Wie in vielen benachteiligten Regionen der Welt stellt auch in Nordghana – neben dem defizitären Bildungsangebot – die medizinische Versorgung eines der Hauptprobleme des alltäglichen Lebens und ein enormes Entwicklungshindernis dar.

 

Die Gesundheitsversorgung in Guabuliga ist völlig unzureichend, ernsthafte und lebensbedrohliche Krankheiten (Malaria, Hepatitits, Typhus etc.) können nicht akut vor Ort, sondern erst nach stundenlangen Reisen in den Krankenhäusern der Distrikthauptstädte behandelt werden. Vermeidbare Todesfälle und kontinuierlicher Ausfall von dringend benötigter Arbeitskraft sind die Folge, und wie immer leiden darunter am meisten die Kinder.

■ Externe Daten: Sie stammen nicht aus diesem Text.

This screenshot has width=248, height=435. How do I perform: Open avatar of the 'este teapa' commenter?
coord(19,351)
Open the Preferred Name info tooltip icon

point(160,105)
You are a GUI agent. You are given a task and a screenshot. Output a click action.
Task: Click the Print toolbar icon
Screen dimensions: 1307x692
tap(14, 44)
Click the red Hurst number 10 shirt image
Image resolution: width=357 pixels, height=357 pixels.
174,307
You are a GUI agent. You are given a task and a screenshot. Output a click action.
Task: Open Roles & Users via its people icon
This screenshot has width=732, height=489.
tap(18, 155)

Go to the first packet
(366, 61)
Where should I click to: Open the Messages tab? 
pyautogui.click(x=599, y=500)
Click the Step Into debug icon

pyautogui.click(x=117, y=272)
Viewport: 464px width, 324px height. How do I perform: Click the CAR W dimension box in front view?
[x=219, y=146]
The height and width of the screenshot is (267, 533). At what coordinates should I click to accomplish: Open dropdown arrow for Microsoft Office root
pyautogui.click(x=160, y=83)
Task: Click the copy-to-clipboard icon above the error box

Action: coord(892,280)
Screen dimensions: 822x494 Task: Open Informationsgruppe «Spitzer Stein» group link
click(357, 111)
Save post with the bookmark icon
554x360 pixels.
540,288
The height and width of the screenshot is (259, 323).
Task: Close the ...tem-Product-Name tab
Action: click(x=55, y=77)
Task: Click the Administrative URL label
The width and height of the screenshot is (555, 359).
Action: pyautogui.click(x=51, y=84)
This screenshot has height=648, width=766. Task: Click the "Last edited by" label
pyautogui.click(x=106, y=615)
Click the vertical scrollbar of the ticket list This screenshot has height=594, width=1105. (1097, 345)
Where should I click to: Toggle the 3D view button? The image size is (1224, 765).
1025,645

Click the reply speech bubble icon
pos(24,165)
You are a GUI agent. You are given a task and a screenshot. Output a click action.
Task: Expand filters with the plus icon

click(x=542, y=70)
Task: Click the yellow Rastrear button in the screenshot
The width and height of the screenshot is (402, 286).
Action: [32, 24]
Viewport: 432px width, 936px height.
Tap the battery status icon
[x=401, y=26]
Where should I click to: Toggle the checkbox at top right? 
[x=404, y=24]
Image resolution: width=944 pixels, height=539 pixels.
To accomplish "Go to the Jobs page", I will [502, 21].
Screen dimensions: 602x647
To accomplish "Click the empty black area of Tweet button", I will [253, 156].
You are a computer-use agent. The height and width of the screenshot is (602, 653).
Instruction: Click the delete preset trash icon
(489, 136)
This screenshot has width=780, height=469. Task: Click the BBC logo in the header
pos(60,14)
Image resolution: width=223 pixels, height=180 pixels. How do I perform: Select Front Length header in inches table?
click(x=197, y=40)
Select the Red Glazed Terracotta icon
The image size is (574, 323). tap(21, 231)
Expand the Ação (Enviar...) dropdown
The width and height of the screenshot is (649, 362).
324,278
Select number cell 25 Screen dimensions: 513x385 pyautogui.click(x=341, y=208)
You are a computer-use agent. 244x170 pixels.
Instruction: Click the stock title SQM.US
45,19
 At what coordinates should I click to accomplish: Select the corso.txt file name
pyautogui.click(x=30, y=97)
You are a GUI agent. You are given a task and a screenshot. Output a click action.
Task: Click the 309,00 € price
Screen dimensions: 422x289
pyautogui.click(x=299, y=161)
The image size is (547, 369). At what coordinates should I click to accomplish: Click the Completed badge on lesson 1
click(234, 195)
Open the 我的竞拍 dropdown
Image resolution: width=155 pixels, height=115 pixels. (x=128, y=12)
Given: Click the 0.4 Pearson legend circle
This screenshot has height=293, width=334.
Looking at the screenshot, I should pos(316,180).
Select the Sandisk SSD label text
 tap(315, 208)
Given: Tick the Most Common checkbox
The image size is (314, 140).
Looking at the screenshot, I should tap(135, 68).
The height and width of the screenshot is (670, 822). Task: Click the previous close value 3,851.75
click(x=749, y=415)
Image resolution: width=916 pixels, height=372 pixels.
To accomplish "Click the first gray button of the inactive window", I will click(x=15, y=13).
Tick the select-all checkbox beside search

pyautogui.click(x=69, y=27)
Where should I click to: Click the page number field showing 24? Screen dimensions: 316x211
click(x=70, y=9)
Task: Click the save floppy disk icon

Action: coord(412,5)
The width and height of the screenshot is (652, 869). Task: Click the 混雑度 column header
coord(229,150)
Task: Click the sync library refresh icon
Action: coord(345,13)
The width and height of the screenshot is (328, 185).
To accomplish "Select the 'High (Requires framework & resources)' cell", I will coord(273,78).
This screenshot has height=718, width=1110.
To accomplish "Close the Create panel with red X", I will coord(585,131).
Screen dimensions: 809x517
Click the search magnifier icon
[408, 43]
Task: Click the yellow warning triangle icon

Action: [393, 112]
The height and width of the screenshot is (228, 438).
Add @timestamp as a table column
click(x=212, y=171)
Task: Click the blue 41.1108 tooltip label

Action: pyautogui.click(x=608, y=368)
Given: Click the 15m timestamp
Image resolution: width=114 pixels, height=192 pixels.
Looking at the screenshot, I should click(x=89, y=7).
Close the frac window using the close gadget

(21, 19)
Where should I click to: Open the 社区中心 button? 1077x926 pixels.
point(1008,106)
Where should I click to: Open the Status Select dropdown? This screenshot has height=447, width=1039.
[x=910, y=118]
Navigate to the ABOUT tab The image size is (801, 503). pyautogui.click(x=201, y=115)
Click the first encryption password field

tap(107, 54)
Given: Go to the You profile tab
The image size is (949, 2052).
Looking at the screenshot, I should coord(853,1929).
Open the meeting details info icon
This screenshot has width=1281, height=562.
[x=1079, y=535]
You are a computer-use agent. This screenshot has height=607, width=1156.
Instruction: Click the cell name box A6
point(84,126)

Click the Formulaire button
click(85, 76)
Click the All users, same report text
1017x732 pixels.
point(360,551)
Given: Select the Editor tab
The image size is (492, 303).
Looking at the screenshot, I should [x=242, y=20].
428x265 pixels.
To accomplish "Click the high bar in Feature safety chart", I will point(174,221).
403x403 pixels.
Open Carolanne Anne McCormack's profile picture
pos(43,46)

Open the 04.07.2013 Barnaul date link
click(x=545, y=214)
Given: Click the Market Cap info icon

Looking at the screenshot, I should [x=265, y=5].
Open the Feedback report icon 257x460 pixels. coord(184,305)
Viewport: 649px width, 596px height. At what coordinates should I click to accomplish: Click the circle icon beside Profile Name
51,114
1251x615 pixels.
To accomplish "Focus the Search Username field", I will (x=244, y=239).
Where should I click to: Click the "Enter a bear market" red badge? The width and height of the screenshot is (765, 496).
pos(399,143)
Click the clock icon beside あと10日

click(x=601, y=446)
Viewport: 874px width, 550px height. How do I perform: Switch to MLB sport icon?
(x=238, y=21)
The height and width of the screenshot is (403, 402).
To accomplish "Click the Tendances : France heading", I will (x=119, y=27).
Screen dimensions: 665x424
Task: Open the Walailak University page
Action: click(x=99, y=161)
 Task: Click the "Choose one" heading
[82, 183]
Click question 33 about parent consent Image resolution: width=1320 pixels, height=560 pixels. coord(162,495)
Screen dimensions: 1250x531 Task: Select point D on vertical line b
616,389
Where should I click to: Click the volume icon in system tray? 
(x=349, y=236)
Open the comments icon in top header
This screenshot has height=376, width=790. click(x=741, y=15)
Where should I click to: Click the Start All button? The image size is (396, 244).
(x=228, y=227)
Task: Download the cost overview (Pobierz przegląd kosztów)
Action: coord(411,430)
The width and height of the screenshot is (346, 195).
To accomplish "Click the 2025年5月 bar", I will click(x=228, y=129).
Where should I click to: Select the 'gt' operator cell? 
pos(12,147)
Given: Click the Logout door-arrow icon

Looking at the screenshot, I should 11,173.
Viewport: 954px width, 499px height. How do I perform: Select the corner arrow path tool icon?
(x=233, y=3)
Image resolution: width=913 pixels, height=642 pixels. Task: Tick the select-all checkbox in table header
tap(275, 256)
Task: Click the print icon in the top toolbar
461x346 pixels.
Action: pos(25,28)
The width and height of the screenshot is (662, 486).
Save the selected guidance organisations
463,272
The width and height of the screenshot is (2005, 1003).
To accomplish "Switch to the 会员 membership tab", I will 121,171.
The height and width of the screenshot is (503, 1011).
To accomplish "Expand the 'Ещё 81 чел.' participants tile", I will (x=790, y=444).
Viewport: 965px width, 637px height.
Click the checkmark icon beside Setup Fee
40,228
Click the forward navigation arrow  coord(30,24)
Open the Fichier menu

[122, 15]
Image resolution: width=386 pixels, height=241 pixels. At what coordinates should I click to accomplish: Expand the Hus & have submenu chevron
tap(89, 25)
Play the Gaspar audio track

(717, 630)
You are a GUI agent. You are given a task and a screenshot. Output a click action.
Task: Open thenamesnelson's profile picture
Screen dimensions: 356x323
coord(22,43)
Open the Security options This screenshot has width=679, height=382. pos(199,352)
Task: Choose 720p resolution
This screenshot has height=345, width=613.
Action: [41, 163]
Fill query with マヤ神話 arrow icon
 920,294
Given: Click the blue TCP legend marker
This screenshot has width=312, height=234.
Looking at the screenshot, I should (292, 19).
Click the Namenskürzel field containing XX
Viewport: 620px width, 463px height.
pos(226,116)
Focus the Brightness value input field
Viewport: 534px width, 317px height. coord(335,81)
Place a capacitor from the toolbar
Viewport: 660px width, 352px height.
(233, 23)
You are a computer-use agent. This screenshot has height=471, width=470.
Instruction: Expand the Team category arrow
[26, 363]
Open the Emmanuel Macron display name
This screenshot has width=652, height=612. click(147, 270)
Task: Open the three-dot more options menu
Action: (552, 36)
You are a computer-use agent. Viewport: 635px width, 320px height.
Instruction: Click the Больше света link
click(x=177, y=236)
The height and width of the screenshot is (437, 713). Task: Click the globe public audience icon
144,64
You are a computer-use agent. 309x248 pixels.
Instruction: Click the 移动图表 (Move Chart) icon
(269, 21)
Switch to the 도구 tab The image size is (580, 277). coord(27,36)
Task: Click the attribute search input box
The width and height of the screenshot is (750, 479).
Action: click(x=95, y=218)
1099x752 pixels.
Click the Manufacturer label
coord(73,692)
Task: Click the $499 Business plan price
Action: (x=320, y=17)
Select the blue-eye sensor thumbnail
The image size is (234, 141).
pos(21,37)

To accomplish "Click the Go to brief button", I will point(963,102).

Mit dem Projekt „Guabuliga Hospital“ ist geplant in Guabuliga eine permanente Krankenstation zu errichten, welche die medizinische Versorgung der Bewohner des Dorfes (ca. 2000 Personen) und der umliegenden Dörfer (ca. 5000 Personen) sicherstellen soll. Aufgrund der zentralen Lage Guabuligas eignet sich das Dorf sehr gut für ein zentrales Hospital für diese medizinisch bisher völlig unterversorgte Region des Landes.


Derzeit finden Projektvorgespräche mit potentiellen Kooperationspartnern statt. Die Realisierung dieses Projektes hängt von verschiedenen Faktoren ab. Die Realisierung des Projekts soll in Kooperation mit der bereits seit Jahren vor Ort tätigen medizinischen NGO „Christian Health Organization of Ghana (CHAG)“ stattfinden, die in Guabuliga eine moderne Krankenstation errichtet hat, diese aber aufgrund Personalmangels nur einen Tag pro Monat betreiben kann.

 

Mit dem geplanten Kooperationsmodell können Synergien genutzt und der kontinuierliche Betrieb der Klinik sichergestellt werden. Wie gesagt, das Projekt befindet sich derzeit noch in der Planungsphase, jedoch haben bereits einige intensive Gespräche mit den betroffenen Kooperationspartner, sowie mit dem Chief von Guabuliga stattgefunden.